Sudah barang pasti, di samping ulumul Qur’an sebagai pokok maka juga diperlukan ilmu-ilmu lain sebagai pembantu yang harus dikuasai oleh seorang mufassir, antara lain:
a. Ilmu-ilmu bahasa Arab (Nahwu, Saraf dan Balaghah). Kata mujahid : “Orang yang tidak mengenali seluruh bahasa Arab, dihentikan baginya menafsirkan Al-Qur’an”.
b. Ilmu Hadits. Penafsiran yang dihentikan yaitu menafsirkan Al-Qur’an dengan tidak memperdulikan sunnah dan kaedah-kaedah yang ditetapkan.
c. Ilmu Ushulul Fiqih
d. Ilmu Qiraat. Dengan ilmu ini mampu diketahui bagaimana kita menyebut kalimat-kalimat Al-Qur’an dan dengan dialah kita mampu menafsirkan makna yang terkandung di dalamnya.
Seperti yang dikemukakan di atas bahwa menafsirkan Al-Qur’an berarti membuktikan ayat-ayatnya. Seorang mufassir gres mampu menawarkan uraian dan keterangan sesuai dengan maksud ayat tersebut secara tepat dan dapat dipertanggung jawabkan kebenarannya, apabila dia sebelumnya menguasai ulumul Qur’an tersebut.

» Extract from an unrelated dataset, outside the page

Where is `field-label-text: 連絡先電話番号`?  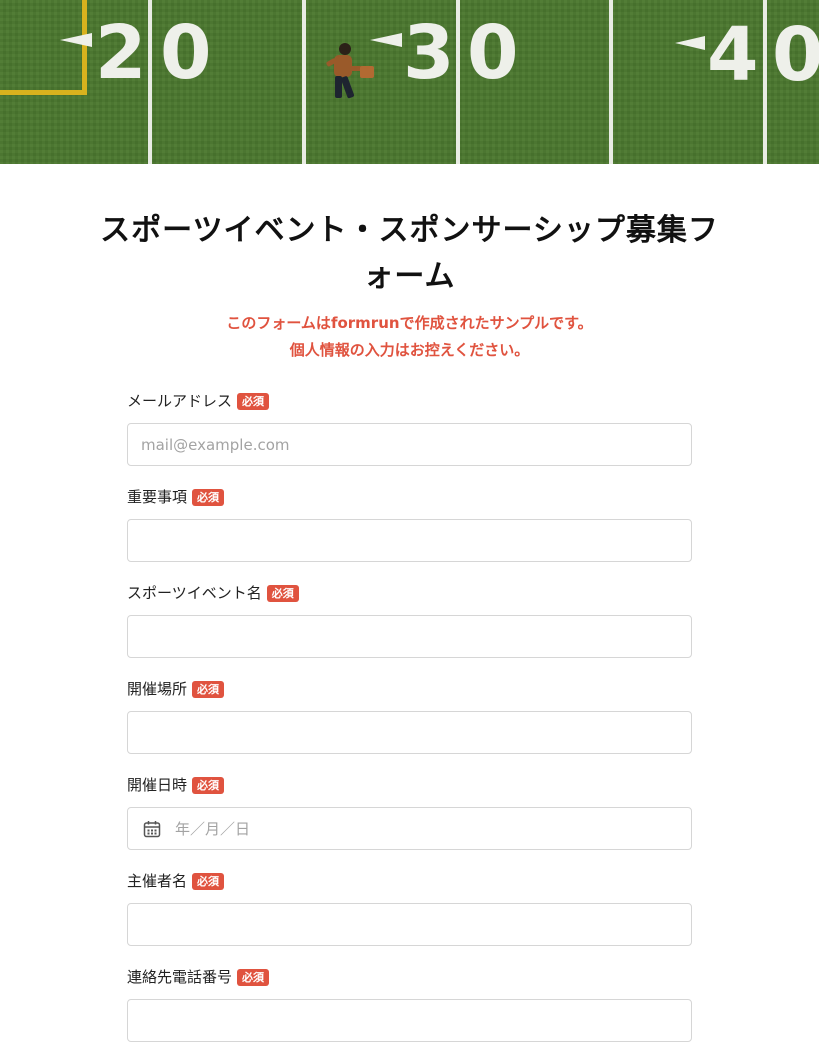 field-label-text: 連絡先電話番号 is located at coordinates (180, 977).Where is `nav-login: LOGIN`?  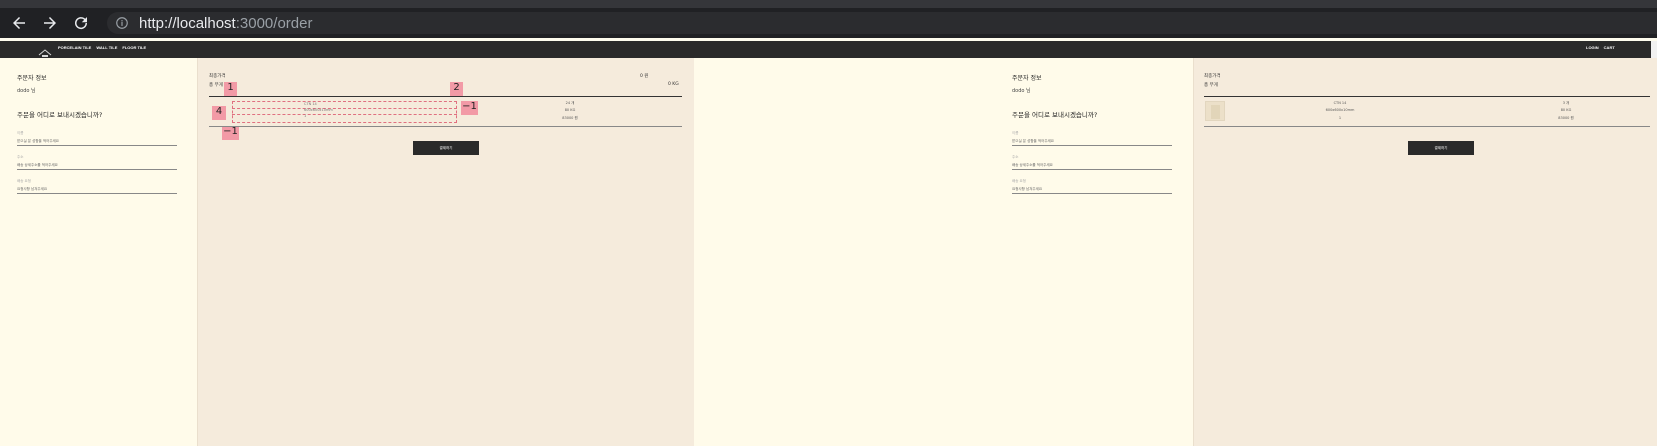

Dengan kata lain, sehabis ia mengetahui dan menguasai ulumul Qur’an, gres ia akan mampu memberikan tafsir atau takwil terhadap sesuatu atau beberapa ayat-ayat Al-Qur’an. Dengan ulumul Qur’an seseorang baru bisa membuka dan menyelami apa yang terkandung di dalam Al-Qur’an.
Dengan demikian, maka ulumul Qur’an berfungsi selaku kunci pembuka terhadap penafsiran Al-Qur’an sesuai dengan maksud apa yang terkandung di dalamnya. Sedangkan kedudukannya sebagai ilmu yang pokok, yang merupakan alat yang dibutuhkan bagi setiap mufassir.
Apabila dilihat dari sisi lain, maka ulumul Qur’an juga dapat ialah ukuran atau persyaratan bagi tafsir Al-Qur’an. Artinya, makin tinggi dan mendalam ulumul Qur’an dikuasai oleh seorang mufassir, maka tafsir yang diberikannya juga akan kian mendekati kebenarannya.
Oleh alasannya adalah itu, maka selain berfungsi selaku kunci pembuka, ulumul Qur’an juga dapat berfungsi selaku standard kepada tafsir Al-Qur’an yang dibuatnya. Fungsi sebagai tolok ukur, yaitu dengan ulumul Qur’an akan mampu dibedakan antara tafsir yang shahih dan yang tidak shahih.